In the determination of whether or not the right to a ‘speedy trial’ has been violated, certain factors may be considered and balanced against each other. These are length of delay, reason for the delay, assertion of the right or failure to assert it, and prejudice caused by the delay. The same factors may also be considered in answering judicial inquiry whether or not a person officially charged with the administration of justice has violated the ‘speedy disposition of cases’ guarantee."
"Indeed, it can be gleaned from the pleadings on file that the case was assigned to respondent Judge only in late 1989 or early 1990, and that he took prompt action thereon by setting the case for retaking of testimonies, obviously as a prelude to judgment. The case then was finally making progress toward termination. For such dispatch and diligence, respondent Judge hardly deserves condemnation. Petitioner also faults the prosecution for its failure ‘to follow up the status of the case.’"
"2) Reason for the delay - No one knows why the Presiding Judge (Manuel A. Argel) of the respondent court who heard the trial did not render a decision during his tenure. No one knows either why another former Presiding Judge (Alfredo Gorgonio) failed to turn over the case to the Malabon court during the Judiciary Reorganization under B.P. Blg. 129.

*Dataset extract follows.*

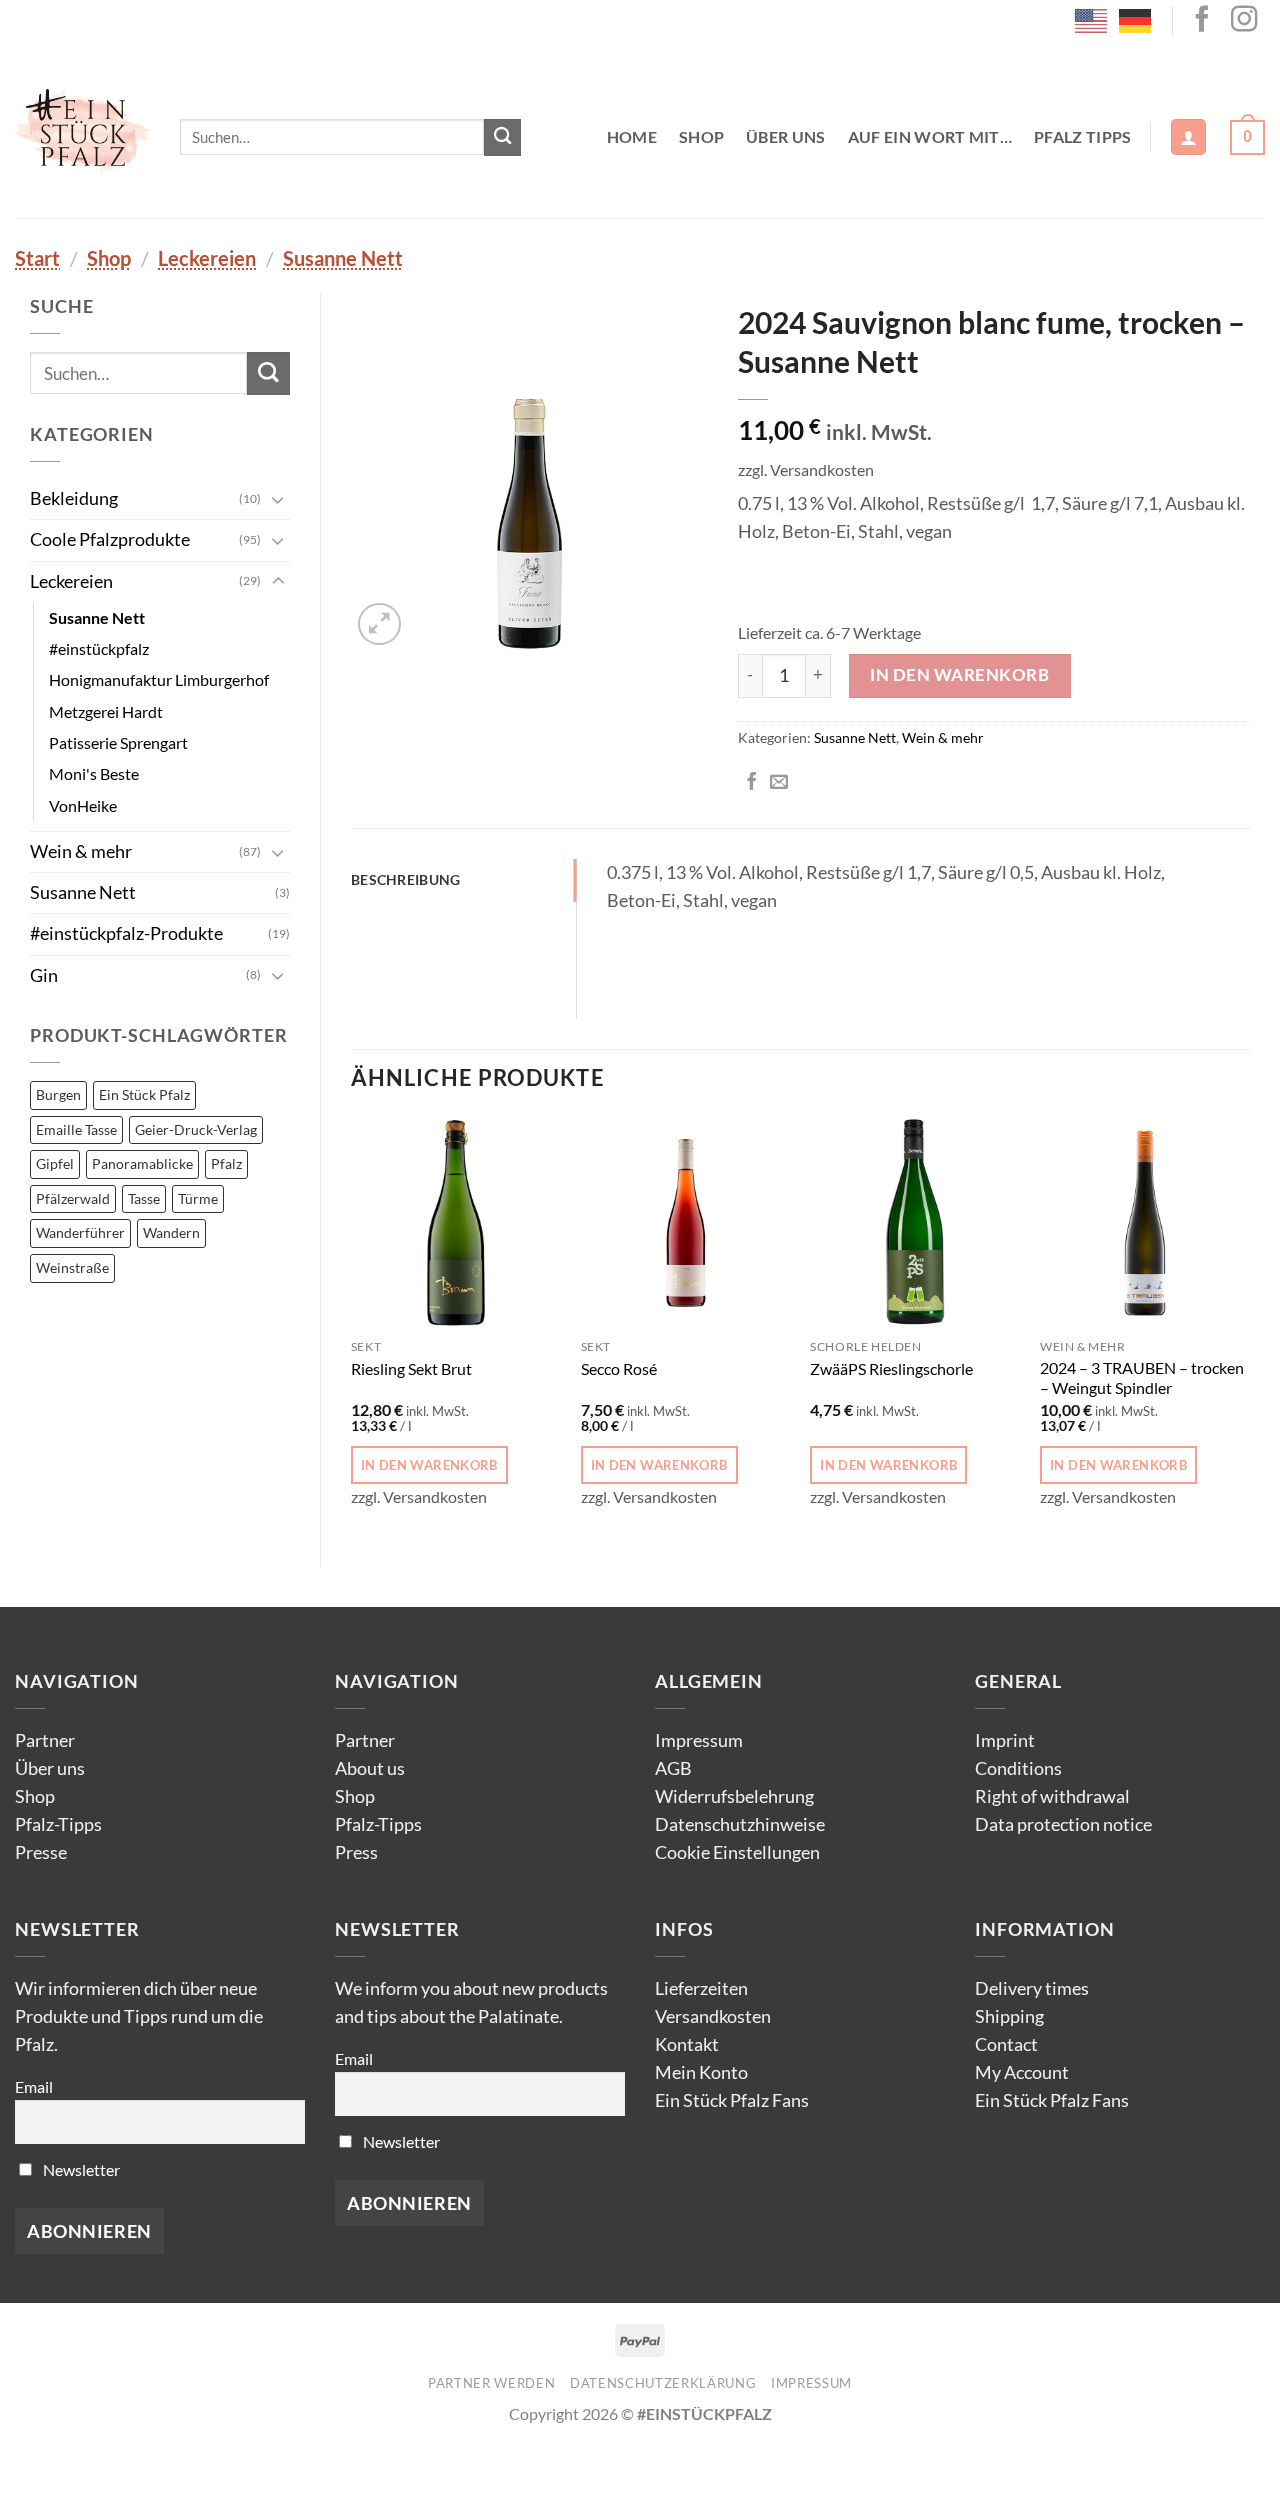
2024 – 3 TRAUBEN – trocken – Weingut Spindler (1142, 1378)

It appears later on that the case became a victim of neglect and languished in the court docket. Not surprisingly, since the risk of such loss through neglect and other causes grew with each passing year, part of the records and several transcripts were lost in the time the case lay unattended. Before being finally assigned to the respondent trial court, the case was shuttled from court to court through various endorsements of Executive Judges and the Court Administrator of the Supreme Court as a result of the confusion as to which court had territorial jurisdiction over it."